Siirt Belediyesi Kültür ve Sosyal İşler Müdürlüğünce eski kredi yurtlar kurumu alanında düzenlenen etkinliğe katılan vatandaşların, alanda kurulan dev ekrana yansıtılan filmi araçlarından izledikleri, bu arada vatandaşlara su ve patlamış mısır ikram edildiği belirtildi. Bu durum bana Şehrimizdeki eski sinemalar konusunda bir nostalji yapmak gereğini hissettirdi.

Şehrimizin sinemayla tanışması çok eskidir. Kesin olmamakla birlikte, Siirtliler ilk sinemayı Halkevinde izlemişlerdir. Ancak, özel sinemaların kuruluşları 1950’li yıllara dayanır. Siirt’te kurulan ilk özel sinemanın adı

(ŞEHİR SİNEMASI)ydı.

Eski Halkevi binasında bugünkü Saraçoğlu Çocuk Yuvasının bulunduğu yerde hizmete girmişti. Halkevinin alt katı büyük bir salon, sahne ve balkondan oluşmaktaydı. Salonun en gerisinde localar ve makinist odası vardı. Localar, 4 kişilikti amma, zaman-zaman 6-7 kişinin de aynı locada film seyrettikleri olurdu. Locaları, genelde aileler bir arada olmak ve filmleri birlikte izlemek için tutarlardı. İlk özel sinemayı kuranlar ÖZGEN kardeşlerdi. Özgen Kardeşlerden Merhum Hayrettin Özgen 1956-1960 tarihleri arasında Belediye Başkanı, 1961-1965 yılları arasında da Milletvekilliği yaptı.

Şehrimizde ikinci özel sinema 1955’li yıllarda

(MARMARA SİNEMASI)

adı altında kuruldu. Sinemayı kuran Siirt’in ilk elektrik ustası rahmetli Vahit

(MOTORCU

VAHİT)

Ardı’ydı. Sinema Eski belediyenin, şimdiki Gazi İlköğretim Okulunun karşısında kurulmuştu. Sonra merhum Behcet ve Şefik Güneş kardeşler tarafından işletildi.

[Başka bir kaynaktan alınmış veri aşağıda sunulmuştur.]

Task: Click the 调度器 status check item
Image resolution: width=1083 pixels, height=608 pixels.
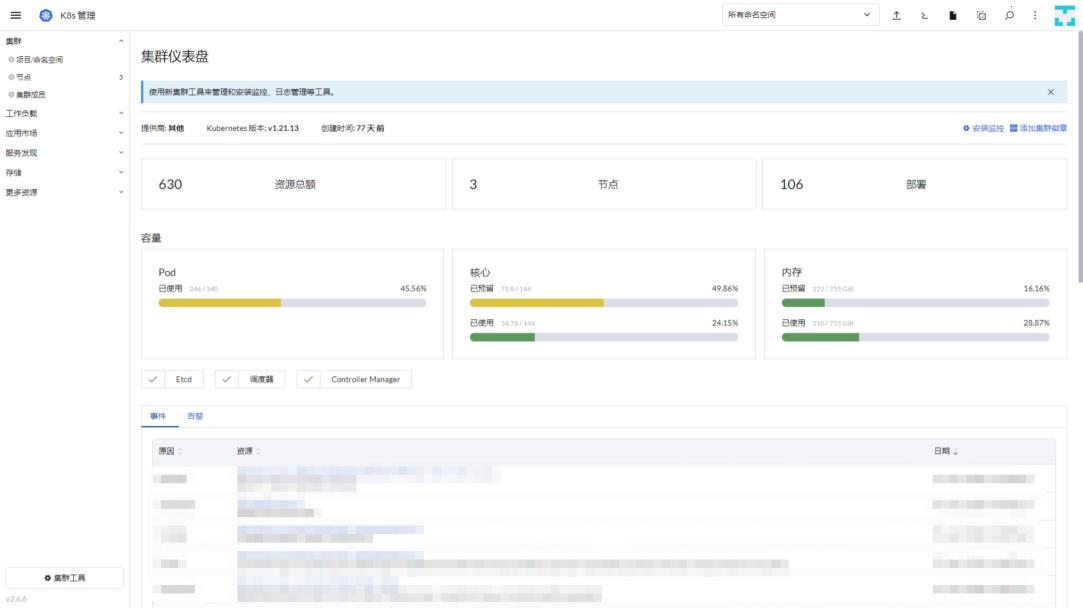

Merhum Vahit Arda’nın Oğlu Muzaffer Ar’da da bilahare

AR SİNEMASI

adı altında sinema kurdu. Bu sinema Şeyh Hasan vakıf külliyesi arasında bulunan bir salonda icrayı sanat yapardı. Sinema, 1950-1970 yılları arasında çok önemli yatırımdı. Özgen kardeşler, bilahare bugün Batı mahallesindeki

ÖZGEN SİNEMASINI

ve onunla birlikte

ÖZGEN OTELİ

ve pasajını kurdular.

Sinemaların, bir de yazlıkları vardı. Çünkü sıcak yaz gecelerinde, hele Şehrimiz gibi sıcak iklimin hüküm ferma olduğu bir yerde kapalı salonlarda film izlemek imkânsızdı. Bunun için sinemalar, kendilerine yazlıklar yapmışlardı. Yaz günleri suareler vardı, matineler olmazdı. Şehrimizdeki birliklerde bulunan askerler (erat) sadece Pazar günleri çarşı çıkışlarında matinelere girebilme iznine sahiptiler. Sinemacılar, girişimlerde bulunarak, gece suarelerine çekmek için komutanlarla anlaşır, askerler tören alanına götürülür gibi, sıra halinde nöbetçi subayların ve inzibatların nezaretinde gece sinemaya getirilip, götürülürlerdi.

Şehrimizde her gece 3 sinemada da ayrı filmler gösterime girerdi. Suareler haricinde Cumartesi ve Pazar günleri askerlere, öğrencilere ve sivillere matineler vardı. Bayanlar matinesi ise önceleri Cuma günleri olmakla birlikte bilahare pazartesi ve Çarşamba günleri de düzenlenmeğe başlandı. Suareler de, matineler de tıklım-tıklım seyirci toplardı. Sinemalar arasında büyük rekabet vardı. O zamanların reklam şekli de bugünkü reklamlardan çok farklıydı. Her sinemanın çığırtkanları vardı. Bu çığırtkanlar, o günün veya gecenin vizyona girecek filminin afişini ilân tabelası şeklindeki tahtaya yapıştırır, ellerinde megafon şeklinde elektriksiz ve ses gücüne dayalı olarak anons yapar, Şehrin çarşılarını, caddelerini, mahallelerini gezerlerdi. Ayrıca, matbaalarda el reklamları bastırılarak, dağıtıldığı olurdu.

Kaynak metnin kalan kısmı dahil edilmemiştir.